What's even stranger, is that the steam.exe client isn't running and it's still throwing the DNS errors hours after the client exited.
I'm still getting occasional failed lookups where I have to force reload a page for the domain to resolve.
Something is still broken.
-
@lohphat said in Slow DNS after 22.05:
force reload a page for the domain to resolve.
You sure your browser isn't doing doh? If you feel something isn't resolving - then troubleshoot it vs just thinking X is the problem. If something is taking long to resolve - why?
Your trying to access www.somedomain.tld - you sure you browser even asked your dns for that? If so why did it not resolve? Where is the delay? Your forwarding - maybe they just suck at resolving, or answering.. Maybe they are having the problem?
Did you restart the browser? Maybe its having an issue with its cache it keeps.
Vs just thinking its something wrong with unbound, find out where the trouble is.. If you ask unbound for xyz, and it goes and asks abc for xyz - did it not get an answer - how long did it take for unbound to ask abc for xyz, after you asked it?
-
@johnpoz said in Slow DNS after 22.05:
@lohphat said in Slow DNS after 22.05:
force reload a page for the domain to resolve.
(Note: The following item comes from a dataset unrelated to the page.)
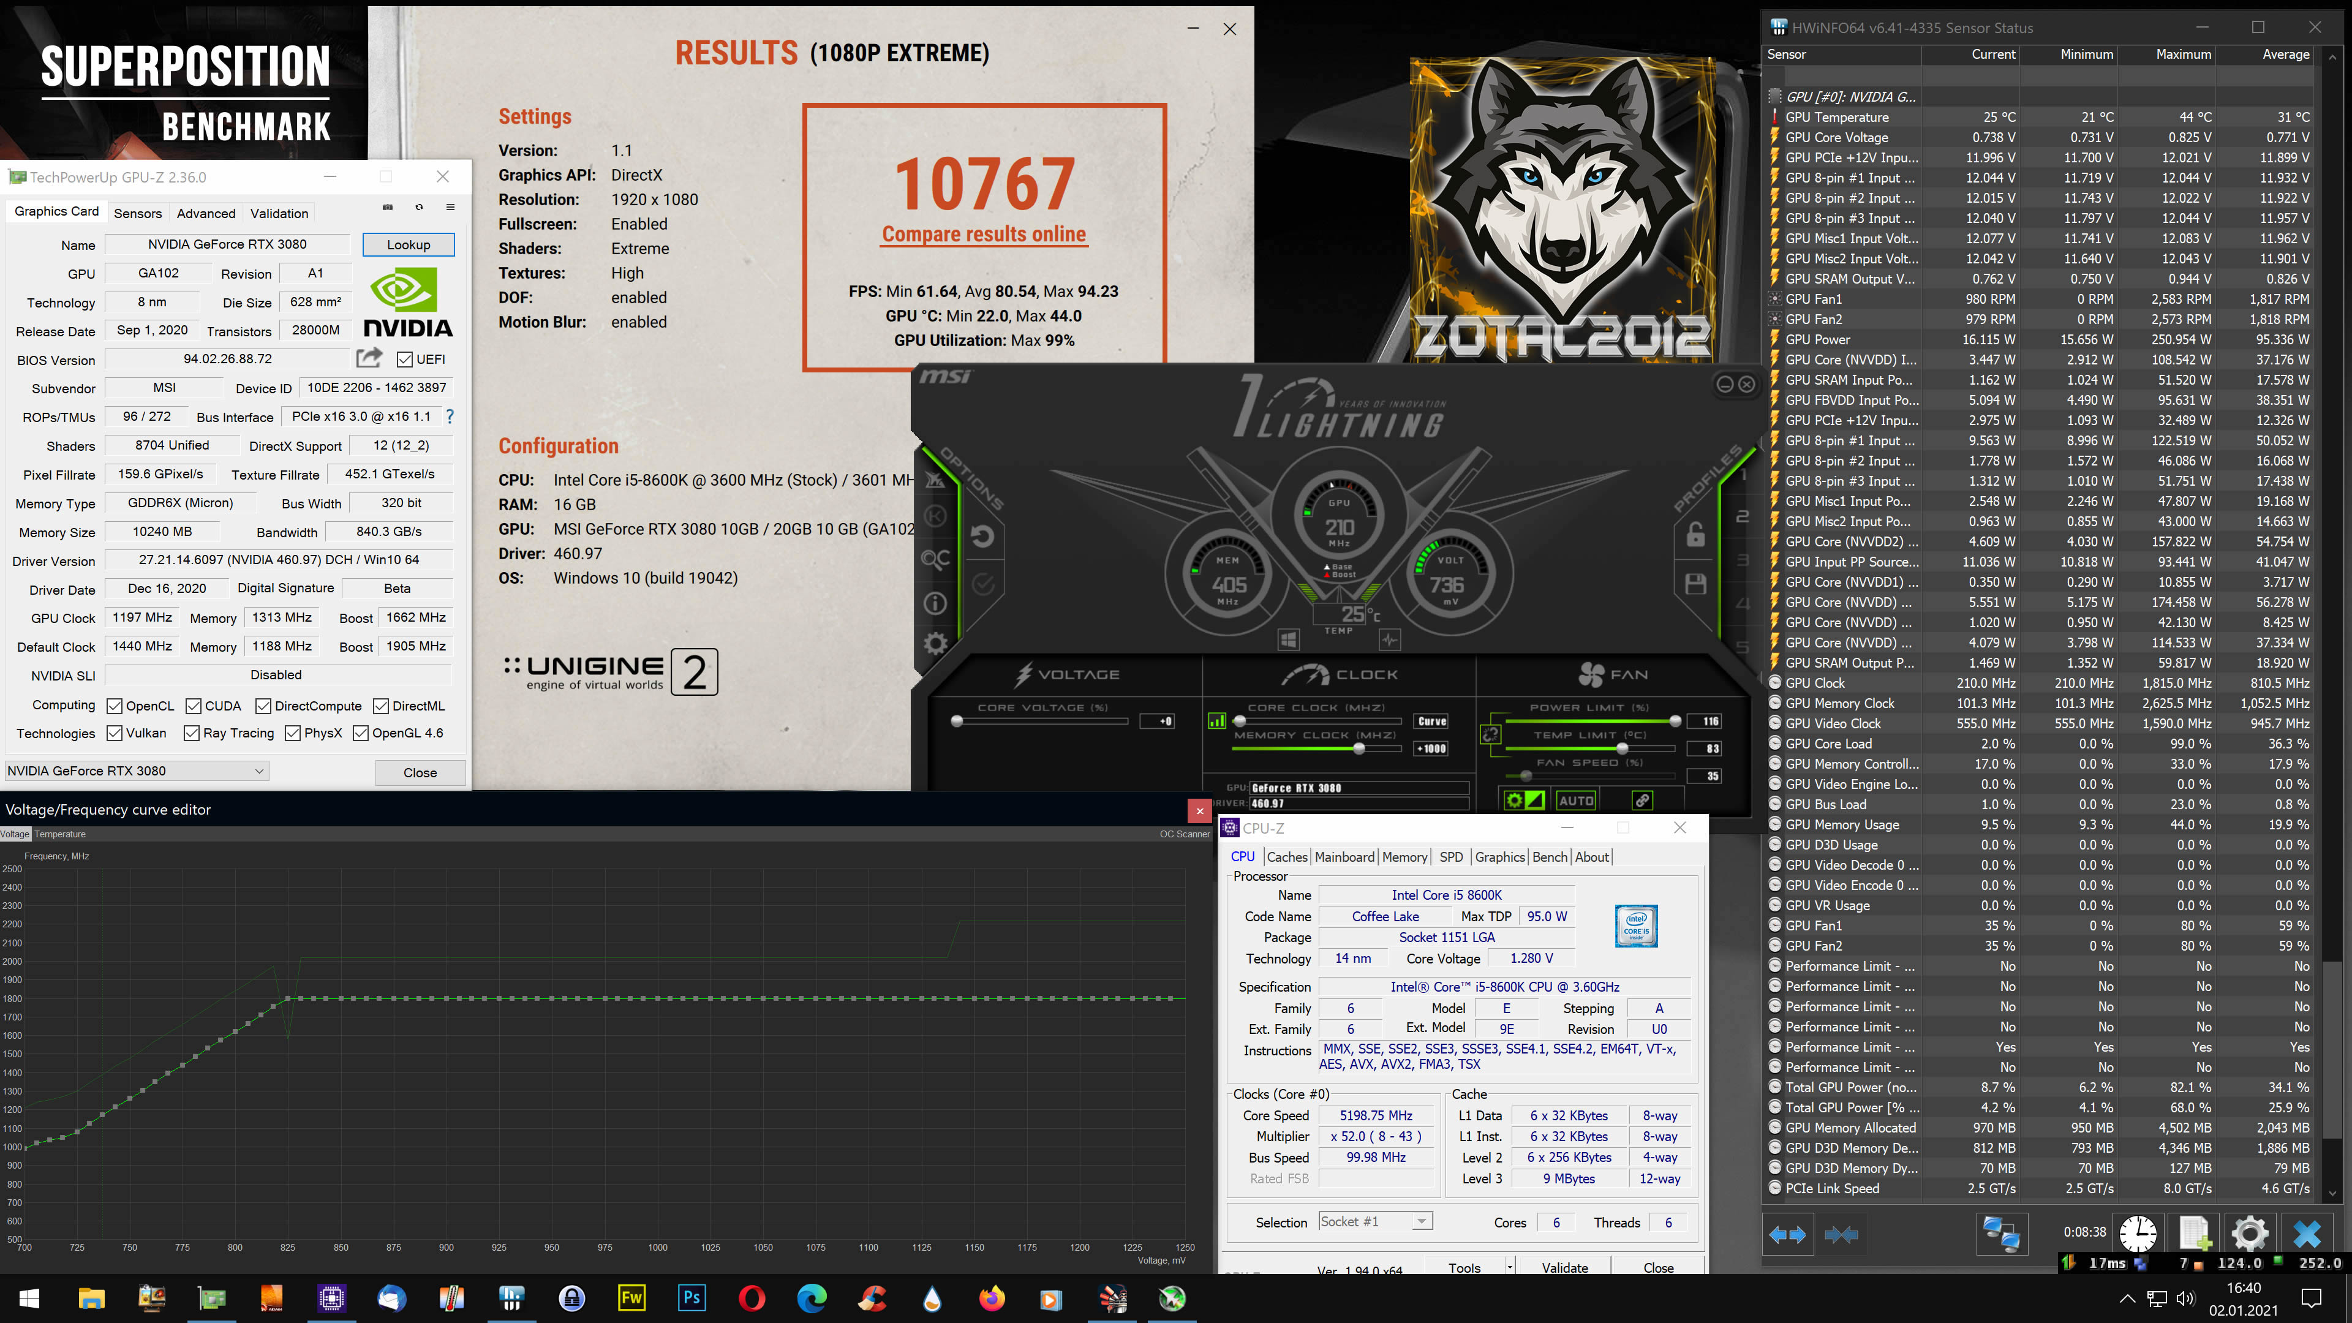Create a new log with HWiNFO report icon

2195,1234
You sure your browser isn't doing doh? If you feel something isn't resolving - then troubleshoot it vs just thinking X is the problem. If something is taking long to resolve - why?
Some of us experiencing this problem have done a bit of testing, including from the command line. The resolution problem is not specific to browsing, it's an intermittent failure of resolution.
-
@jax said in Slow DNS after 22.05:
it's an intermittent failure of resolution.
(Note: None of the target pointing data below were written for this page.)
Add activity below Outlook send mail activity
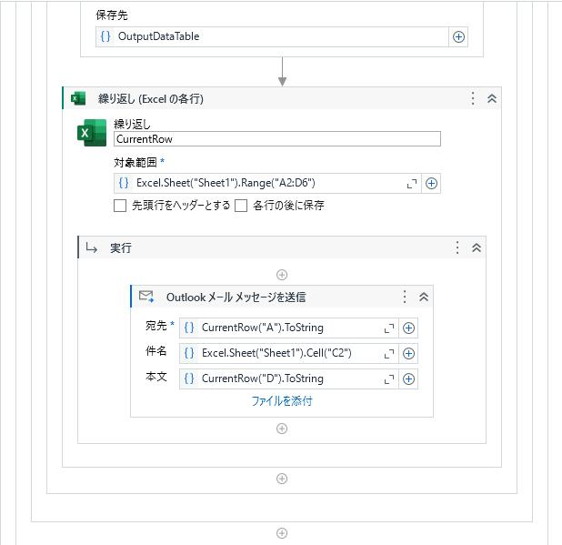The image size is (562, 545). pyautogui.click(x=282, y=429)
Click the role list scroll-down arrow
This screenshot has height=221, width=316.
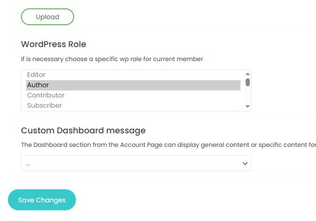pyautogui.click(x=248, y=107)
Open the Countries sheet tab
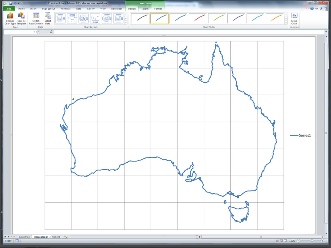 [x=24, y=237]
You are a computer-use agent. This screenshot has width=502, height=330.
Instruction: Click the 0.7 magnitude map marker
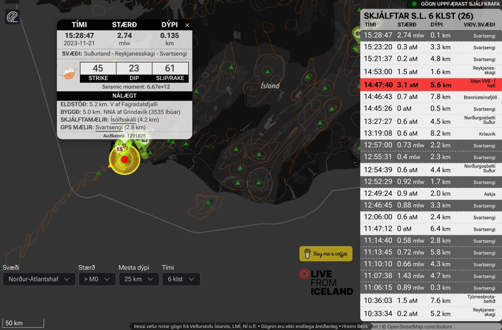click(145, 141)
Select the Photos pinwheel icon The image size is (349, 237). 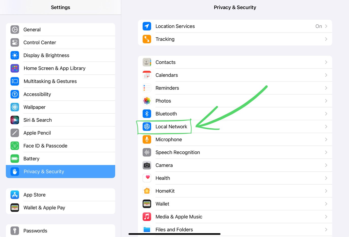(147, 101)
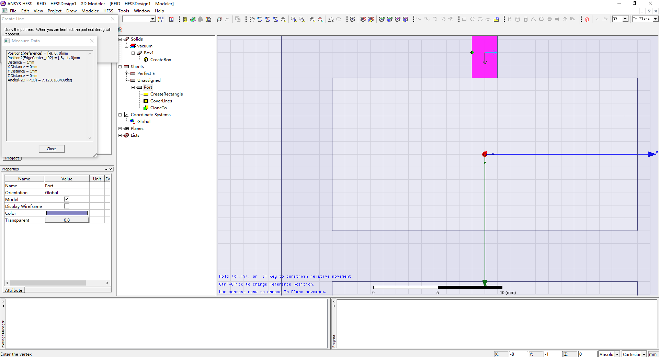Select the Draw circle tool

click(x=472, y=19)
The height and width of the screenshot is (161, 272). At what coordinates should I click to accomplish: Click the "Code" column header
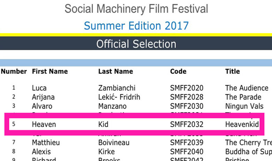(178, 71)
This screams unbound restarting.. Is it?
[22.05-RELEASE][admin@sg4860.local.lan]/: unbound-control -c /var/unbound/unbound.conf status version: 1.15.0 verbosity: 1 threads: 4 modules: 2 [ validator iterator ] uptime: 457693 seconds options: control(ssl) unbound (pid 87400) is running... [22.05-RELEASE][admin@sg4860.local.lan]/:
457k seconds up - whats that like 5 days? Only reason its prob not longer is testing something for some thread here, etc.
-
@johnpoz I don't know enough about these mechanisms to respond to your comment. I'd have to go hit the man pages and study more. Unless you can lay this out for me.
-
@jax look in your log - is unbound restarting, if it is - hard to resolve something if its not actually running or just started up couple of ms ago, etc.
You can validate how long its been up with that command..
Again to the root of the problem, if your having issues - why.. Unbound just doesn't say eh I don't feel like resolving that right now ;)
So either it is having a hard time finding what you asked for, or maybe it in the middle of restart why that specific query failed, etc.
Its a long running issue - register dhcp, unbound restarts - this can be quite often depending on the number of dhcp clients, the length of the lease, etc. When unbound restarts, cache is lost, etc
With pfblocker - the length of time for unbound to restart can be much longer than normal, etc.
If you ask unbound for www.domain.tld - and you don't get the answer you want - the question is why? There is almost always a logical explanation to why..